Personal information
- Full name: Karl Donald Ifwersen
- Born: 6 January 1893 Auckland, New Zealand
- Died: 19 May 1967 (aged 74) Devonport, Auckland, New Zealand

Playing information
- Height: 178 cm (5 ft 10 in)
- Weight: 76 kg (12 st 0 lb)

Rugby league
- Position: Wing, Centre
Club
| Years | Team | Pld | T | G | FG | P |
| 1913 | North Shore Albions | 4 | 3 | 3 | 0 | 15 |
| 1914–20 | Grafton Athletic | 48 | 34 | 79 | 0 | 260 |
|  | Total | 52 | 37 | 82 | 0 | 275 |
Representative
| Years | Team | Pld | T | G | FG | P |
| 1913–20 | Auckland | 11 | 13 | 14 | 0 | 67 |
| 1913–20 | New Zealand | 26 | 21 | 63 | 0 | 189 |
| 1918 | Auckland Trial | 1 | 1 | 1 | 0 | 5 |

Rugby union
- Position: Second five eighth
Club
| Years | Team | Pld | T | G | FG | P |
| 1910–11 | Grafton | 4 | 0 | 0 | 0 | 0 |
| 1912 | College Rifles | 10 | 3 | 8 | 0 | 27 |
| 1921–24 | Grammar | 34 | 7 | 46 | 0 | 137 |
| 1928–29 | City (Auckland) | 18 | 2 | 8 | 1 | 42 |
| 1929 | Thames Valley Power Board | 1 | 0 | 2 | 1 | 9 |
| 1930 | City (Te Aroha) | 3 | 0 | 0 | 0 | 0 |
|  | Total | 70 | 12 | 64 | 2 | 215 |
Representative
| Years | Team | Pld | T | G | FG | P |
| 1910–11 | AKL Juniors | 3 | 6 | 1 | 0 | 20 |
| 1910 | (Military) Volunteer Union | 1 | 1 | 0 | 0 | 3 |
| 1912–24 | Auckland | 37 | 13 | 67 | 0 | 193 |
| 1921 | New Zealand | 1 | 0 | 0 | 0 | 0 |
| 1924 | AKL Combined | 1 | 0 | 1 | 1 | 5 |
| 1924 | Auckland XV | 1 | 1 | 1 | 0 | 5 |
| 1929 | Piako | 6 | 3 | 3 | 0 | 17 |

Coaching information
Club
| Years | Team | Gms | W | D | L | W% |
| 1925 | North Shore | 15 | 10 | 0 | 5 | 67 |
| 1927–29 | City | 47 | 25 | 3 | 19 | 53 |
| 1933 | City (Whangarei) | 12 | 5 | 1 | 6 | 42 |
| 1934–36 | Old Boys juniors (Whangarei) |  |  |  |  |  |
| 1935–38 | North Auckland | 13 | 2 | 0 | 11 | 15 |
| 1938 | Old Boys (Whangarei) | 14 | 10 | 1 | 3 | 71 |
|  | Total | 101 | 52 | 5 | 44 | 51 |
- Source:

= Karl Ifwersen =

NZ dual-code rugby international footballer

Karl Donald Ifwersen (1893–1967) was a New Zealand rugby football player who represented New Zealand in both rugby league and rugby union.

==Early years==

Karl Donald Ifwersen was born on 6 January in Auckland, New Zealand.
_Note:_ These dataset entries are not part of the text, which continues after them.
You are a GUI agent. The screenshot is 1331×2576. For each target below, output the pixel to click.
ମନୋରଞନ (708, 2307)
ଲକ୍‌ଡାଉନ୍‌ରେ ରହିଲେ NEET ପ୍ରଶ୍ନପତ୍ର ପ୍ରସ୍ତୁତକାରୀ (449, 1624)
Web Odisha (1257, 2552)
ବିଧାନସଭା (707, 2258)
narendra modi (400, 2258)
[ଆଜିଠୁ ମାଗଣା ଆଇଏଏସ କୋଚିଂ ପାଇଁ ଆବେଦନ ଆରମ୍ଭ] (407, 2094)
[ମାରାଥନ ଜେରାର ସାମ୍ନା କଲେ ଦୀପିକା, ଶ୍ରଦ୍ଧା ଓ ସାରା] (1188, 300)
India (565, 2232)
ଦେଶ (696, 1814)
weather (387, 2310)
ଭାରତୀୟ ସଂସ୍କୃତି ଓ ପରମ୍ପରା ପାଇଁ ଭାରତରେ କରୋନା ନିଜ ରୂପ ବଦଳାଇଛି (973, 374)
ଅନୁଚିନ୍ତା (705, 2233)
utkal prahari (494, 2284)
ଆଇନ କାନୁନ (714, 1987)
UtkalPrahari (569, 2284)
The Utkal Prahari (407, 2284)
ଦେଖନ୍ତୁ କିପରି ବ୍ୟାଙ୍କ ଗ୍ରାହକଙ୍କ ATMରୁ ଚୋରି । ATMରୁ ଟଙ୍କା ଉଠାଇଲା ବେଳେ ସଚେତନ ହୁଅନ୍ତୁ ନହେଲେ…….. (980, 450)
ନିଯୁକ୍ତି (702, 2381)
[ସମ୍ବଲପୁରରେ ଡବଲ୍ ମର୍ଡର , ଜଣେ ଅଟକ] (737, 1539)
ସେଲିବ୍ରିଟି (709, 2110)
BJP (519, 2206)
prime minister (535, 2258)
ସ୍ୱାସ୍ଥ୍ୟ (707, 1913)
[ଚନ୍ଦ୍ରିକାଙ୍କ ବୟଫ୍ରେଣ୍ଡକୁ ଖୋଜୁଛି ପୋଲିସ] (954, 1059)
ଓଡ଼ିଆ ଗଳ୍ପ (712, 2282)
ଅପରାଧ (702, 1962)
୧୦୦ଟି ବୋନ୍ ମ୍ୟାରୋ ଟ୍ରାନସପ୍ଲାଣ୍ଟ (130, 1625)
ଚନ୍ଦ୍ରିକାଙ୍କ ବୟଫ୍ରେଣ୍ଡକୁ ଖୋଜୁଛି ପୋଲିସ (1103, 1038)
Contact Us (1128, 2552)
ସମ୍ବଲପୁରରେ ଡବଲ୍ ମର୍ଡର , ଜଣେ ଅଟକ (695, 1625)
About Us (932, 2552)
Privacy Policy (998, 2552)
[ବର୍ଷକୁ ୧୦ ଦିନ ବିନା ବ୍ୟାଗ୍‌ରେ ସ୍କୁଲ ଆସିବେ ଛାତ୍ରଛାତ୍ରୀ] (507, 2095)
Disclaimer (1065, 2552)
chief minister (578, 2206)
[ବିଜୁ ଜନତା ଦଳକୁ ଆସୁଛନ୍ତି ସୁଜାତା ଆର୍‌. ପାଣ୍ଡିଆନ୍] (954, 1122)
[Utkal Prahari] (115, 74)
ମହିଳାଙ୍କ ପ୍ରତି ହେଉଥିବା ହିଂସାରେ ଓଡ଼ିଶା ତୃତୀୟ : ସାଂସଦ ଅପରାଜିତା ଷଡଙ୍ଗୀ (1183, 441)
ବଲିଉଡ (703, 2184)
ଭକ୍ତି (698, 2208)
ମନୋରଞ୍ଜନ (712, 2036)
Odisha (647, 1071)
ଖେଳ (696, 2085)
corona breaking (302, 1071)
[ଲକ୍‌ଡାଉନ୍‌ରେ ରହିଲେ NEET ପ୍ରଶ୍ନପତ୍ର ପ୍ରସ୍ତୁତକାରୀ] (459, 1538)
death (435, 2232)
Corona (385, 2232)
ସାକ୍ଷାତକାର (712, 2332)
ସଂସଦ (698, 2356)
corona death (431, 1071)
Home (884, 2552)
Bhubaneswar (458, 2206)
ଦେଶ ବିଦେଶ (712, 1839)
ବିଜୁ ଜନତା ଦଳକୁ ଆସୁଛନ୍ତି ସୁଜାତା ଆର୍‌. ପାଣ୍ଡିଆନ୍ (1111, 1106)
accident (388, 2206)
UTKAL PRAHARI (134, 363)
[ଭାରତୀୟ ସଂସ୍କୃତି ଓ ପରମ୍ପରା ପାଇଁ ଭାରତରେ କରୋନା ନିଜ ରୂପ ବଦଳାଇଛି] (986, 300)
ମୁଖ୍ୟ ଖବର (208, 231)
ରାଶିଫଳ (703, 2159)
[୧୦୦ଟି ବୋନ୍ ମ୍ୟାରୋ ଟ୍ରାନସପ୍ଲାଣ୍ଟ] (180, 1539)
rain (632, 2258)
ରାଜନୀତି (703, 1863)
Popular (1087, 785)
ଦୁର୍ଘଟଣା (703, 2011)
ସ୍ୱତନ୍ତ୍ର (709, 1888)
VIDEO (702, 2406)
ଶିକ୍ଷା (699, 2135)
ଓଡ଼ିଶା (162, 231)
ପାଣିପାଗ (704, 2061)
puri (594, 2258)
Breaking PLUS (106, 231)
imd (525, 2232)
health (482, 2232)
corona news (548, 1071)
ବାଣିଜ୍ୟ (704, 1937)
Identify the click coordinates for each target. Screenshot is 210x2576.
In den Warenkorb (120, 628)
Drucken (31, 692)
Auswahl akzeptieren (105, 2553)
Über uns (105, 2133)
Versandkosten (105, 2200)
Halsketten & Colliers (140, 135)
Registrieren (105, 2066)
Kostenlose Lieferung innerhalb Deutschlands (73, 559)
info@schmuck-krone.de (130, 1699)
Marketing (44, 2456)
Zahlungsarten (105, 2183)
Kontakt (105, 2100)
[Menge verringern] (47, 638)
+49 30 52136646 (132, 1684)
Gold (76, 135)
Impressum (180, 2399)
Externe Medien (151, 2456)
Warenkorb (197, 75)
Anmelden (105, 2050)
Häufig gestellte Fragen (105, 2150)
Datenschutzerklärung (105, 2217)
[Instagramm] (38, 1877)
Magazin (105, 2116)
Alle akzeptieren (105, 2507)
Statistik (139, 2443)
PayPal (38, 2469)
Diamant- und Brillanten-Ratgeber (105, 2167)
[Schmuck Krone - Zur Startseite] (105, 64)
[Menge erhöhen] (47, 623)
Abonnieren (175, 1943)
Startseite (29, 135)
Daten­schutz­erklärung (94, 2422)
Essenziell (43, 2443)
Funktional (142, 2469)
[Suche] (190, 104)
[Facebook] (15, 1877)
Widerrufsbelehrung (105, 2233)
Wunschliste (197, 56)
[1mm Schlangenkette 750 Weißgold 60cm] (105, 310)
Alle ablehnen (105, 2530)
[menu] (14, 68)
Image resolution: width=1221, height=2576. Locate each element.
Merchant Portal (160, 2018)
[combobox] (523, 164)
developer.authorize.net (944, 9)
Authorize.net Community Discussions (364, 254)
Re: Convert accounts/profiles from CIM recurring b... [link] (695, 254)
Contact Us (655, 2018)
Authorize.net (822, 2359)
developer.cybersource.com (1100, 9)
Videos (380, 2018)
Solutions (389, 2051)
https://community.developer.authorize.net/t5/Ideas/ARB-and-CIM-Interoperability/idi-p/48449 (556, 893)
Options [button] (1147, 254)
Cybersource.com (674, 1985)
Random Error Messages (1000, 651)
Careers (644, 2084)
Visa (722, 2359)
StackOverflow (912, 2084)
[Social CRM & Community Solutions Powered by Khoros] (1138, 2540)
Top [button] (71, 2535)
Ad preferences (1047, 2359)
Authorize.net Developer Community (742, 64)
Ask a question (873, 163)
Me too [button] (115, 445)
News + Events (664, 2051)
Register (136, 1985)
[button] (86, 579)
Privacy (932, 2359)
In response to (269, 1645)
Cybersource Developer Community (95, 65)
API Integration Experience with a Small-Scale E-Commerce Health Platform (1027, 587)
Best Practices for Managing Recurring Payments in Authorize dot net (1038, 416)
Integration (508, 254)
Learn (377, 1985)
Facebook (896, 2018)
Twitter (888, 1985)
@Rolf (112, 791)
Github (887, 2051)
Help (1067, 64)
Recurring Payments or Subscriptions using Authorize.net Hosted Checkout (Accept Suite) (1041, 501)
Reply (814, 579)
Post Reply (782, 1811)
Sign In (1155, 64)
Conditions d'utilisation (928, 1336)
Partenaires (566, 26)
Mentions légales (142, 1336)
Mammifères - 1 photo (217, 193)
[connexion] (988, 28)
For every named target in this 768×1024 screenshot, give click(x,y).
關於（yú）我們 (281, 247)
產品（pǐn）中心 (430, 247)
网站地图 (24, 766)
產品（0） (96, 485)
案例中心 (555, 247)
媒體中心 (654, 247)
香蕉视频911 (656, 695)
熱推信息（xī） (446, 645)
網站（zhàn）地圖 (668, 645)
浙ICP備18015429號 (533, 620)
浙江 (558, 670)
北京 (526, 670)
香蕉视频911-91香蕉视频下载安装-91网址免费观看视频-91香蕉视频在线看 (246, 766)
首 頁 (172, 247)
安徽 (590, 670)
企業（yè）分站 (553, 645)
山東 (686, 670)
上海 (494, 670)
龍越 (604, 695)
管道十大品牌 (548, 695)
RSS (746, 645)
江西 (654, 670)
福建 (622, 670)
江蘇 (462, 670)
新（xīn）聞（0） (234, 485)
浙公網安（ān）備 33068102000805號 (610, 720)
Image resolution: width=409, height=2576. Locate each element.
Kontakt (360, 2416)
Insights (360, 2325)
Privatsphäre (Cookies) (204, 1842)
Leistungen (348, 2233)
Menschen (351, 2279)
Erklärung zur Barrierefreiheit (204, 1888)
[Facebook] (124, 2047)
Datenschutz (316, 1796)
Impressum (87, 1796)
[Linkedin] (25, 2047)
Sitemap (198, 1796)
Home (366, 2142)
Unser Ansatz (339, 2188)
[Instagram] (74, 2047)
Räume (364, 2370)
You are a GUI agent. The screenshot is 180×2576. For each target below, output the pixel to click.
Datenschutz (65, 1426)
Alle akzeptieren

His parents were Charles Ernest Ifwersen (1868–1910), and Margaret Marion Bedell (1869–1944). He had 6 siblings; Margaret Zeka Ifwersen (1894–1944), Roy Ifwersen (1896–1940), Doris Norma Ifwersen (1899–1989), Esme Ifwersen (1901–1937), Alfred Neil Sinclair Ifwersen (1904–1963), and Mary Clyde Ifwersen (1907–1988). His brother Roy was also an accomplished senior rugby player who played with Karl at times.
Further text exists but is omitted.